## Your objective
Among the entries below, one line contains "Task: Click the red" and another contains "The height and width of the screenshot is (784, 1523).". Transcribe those two lines and every line between them, exactly.

Data extracted from a collection:
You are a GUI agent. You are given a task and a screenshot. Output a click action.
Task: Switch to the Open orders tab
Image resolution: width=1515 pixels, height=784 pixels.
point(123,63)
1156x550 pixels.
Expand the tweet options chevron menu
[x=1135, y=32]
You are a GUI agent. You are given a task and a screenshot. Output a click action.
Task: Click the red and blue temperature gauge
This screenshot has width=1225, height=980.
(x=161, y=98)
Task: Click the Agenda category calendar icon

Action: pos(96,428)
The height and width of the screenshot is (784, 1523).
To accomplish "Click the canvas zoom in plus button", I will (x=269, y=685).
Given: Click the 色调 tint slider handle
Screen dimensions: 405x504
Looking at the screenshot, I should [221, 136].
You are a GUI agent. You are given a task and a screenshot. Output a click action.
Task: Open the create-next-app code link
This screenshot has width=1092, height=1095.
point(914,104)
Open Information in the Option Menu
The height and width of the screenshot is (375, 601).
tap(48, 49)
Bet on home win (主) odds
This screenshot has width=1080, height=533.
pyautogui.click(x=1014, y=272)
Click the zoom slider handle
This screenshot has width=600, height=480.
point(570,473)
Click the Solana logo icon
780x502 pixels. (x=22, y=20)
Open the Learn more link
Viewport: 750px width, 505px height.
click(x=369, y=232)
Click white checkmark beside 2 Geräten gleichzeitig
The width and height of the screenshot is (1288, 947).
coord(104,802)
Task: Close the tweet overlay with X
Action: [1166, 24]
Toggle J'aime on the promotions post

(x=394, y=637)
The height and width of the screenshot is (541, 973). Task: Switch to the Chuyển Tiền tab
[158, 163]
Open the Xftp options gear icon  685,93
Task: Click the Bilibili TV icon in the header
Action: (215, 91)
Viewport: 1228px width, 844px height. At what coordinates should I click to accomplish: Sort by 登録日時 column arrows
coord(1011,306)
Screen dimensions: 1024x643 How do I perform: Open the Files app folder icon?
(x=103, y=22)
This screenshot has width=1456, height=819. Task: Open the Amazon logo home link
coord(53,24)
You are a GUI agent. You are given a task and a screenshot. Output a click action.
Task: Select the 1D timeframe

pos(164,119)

## Solution to this problem
Task: Click the red and blue temperature gauge
This screenshot has width=1225, height=980.
(x=161, y=98)
Task: Click the Agenda category calendar icon

Action: pos(96,428)
The height and width of the screenshot is (784, 1523).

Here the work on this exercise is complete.